Bahkan, bukan hasil tangkap yang diperoleh para nelayan, justru minyak mentah yang mereka dapatkan. Minyak yang tak bisa menyatu dengan air acap kali tersangkut di jaring-jaring mereka.

Mereka pun hanya dapat membawa 1-2 kilogram dan di antaranya dengan kondisi hewan yang mati atau keracunan minyak. “Tak bisa dijual,” kata Agus.

Padahal saat situasi normal, Agus yang bekerja dengan 4 anak buah kapal dapat menangkap ikan tongkol dan rajungan hingga 30 kilogram per harinya.
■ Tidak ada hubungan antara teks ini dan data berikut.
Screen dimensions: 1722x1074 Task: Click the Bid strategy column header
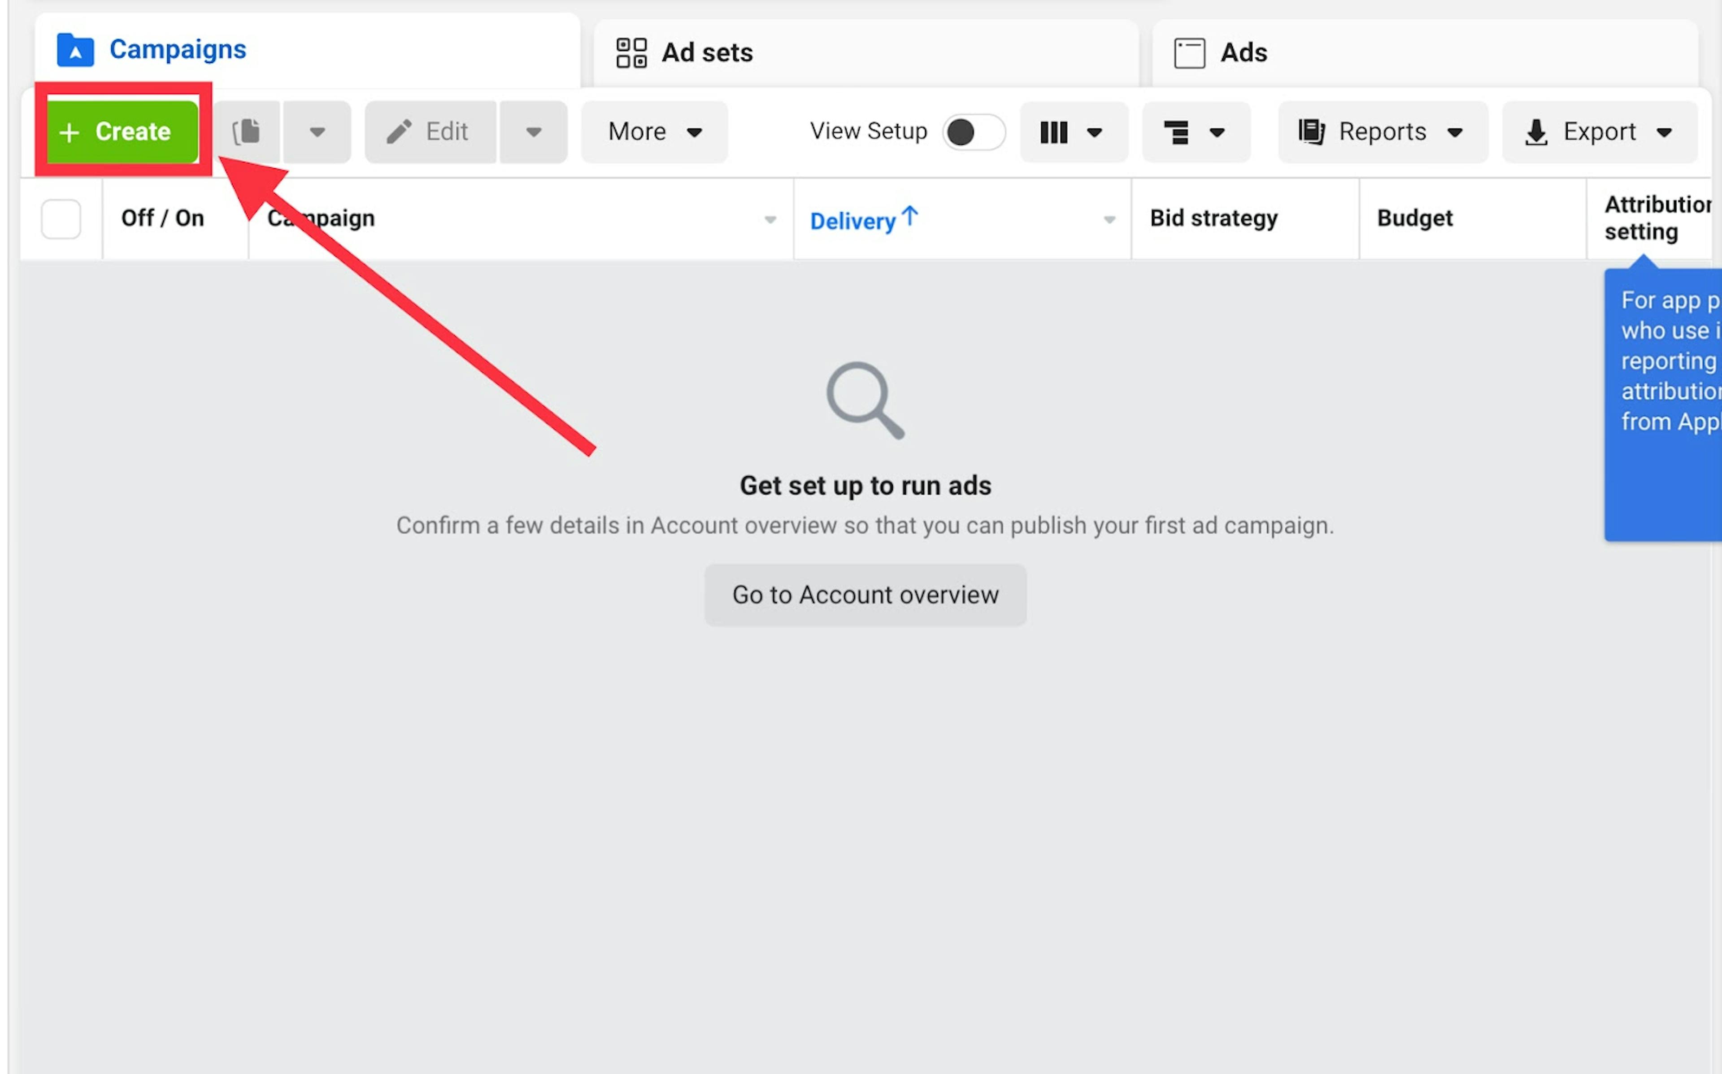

Harga jual rajungan sekitar Rp 60 ribu-70 ribu per kilogram. Setelah dipotong semua biaya operasi dan bagi hasil ke anak buah kapal, Agus membawa uang ke rumah minimal Rp 250 ribu per hari.
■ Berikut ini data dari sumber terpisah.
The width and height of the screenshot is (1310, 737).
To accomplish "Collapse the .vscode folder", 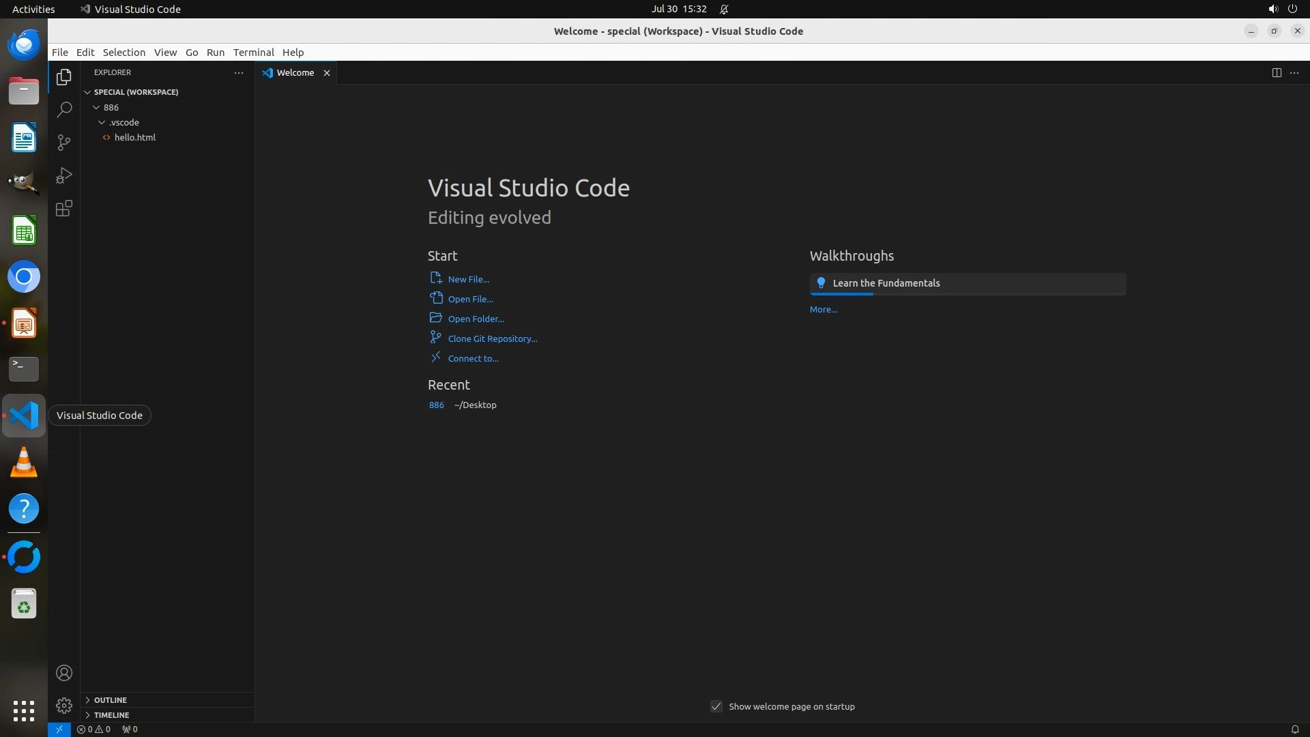I will pos(123,122).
Pendapatan sebagai kuli limbah pun jauh di bawah penghasilannya sebagai nelayan. Upah kuli limbah sebesar Rp 120 ribu per hari. Dalam seminggu, dia hanya mendapat jatah bekerja tiga kali atau total pendapatannya Rp 360 ribu per minggu.

(Baca: Walhi Kritik Cara Pertamina Tangani Tumpahan Minyak Blok ONWJ)

Selain pendapatan yang minim, Agus juga khawatir dengan dampak pekerjaannya mengangkut limbah minyak. Saat mengangkut minyak, Agus dilengkapi Alat Pelindung Diri (APD). Namun, dia tidak pernah mendapatkan penjelasan dampak kesehatan apabila pekerjaan ini ia lakukan terus-menurus.

Nelayan lainnya, Ganda (42) juga menyatakan terpaksa menjadi kuli limbah karena tak ada pilihan lain. Gandda juga merasakan penghasilan sebagai kuli limbah minyak, tak bisa menutupi kebutuhan sehari-hari. Padahal dulu ia bisa mendapatkan ikan 10 kg per hari dengan nilai sekitar Rp 600 ribu.

"Lebih banyak penghasilan sebagai nelayan. Tapi kan ikannya juga sudah tidak ada karena limbah. Jadi kosong tidak ada pemasukan," katanya.

Selain menjadi kuli limbah, sebagian nelayan diperkerjakan Pertamina sebagai penggali pasir.  Pekerja dibayar untuk membersihkan minyak dari pasir di beberapa pantai yang tercemar, di antaranya di Desa Cemarajaya, Karawang.  

Para penggali pasir menggunakan kain kasa untuk menyerap minyak di permukaan pasir yang sudah tercemar dengan tumpahan minyak. Setelah minyak terserap,  kain kasa diangkat.Sementara pasir yang tercemar kemudian digali dan dimasukan ke dalam karung berukuran 5 kg.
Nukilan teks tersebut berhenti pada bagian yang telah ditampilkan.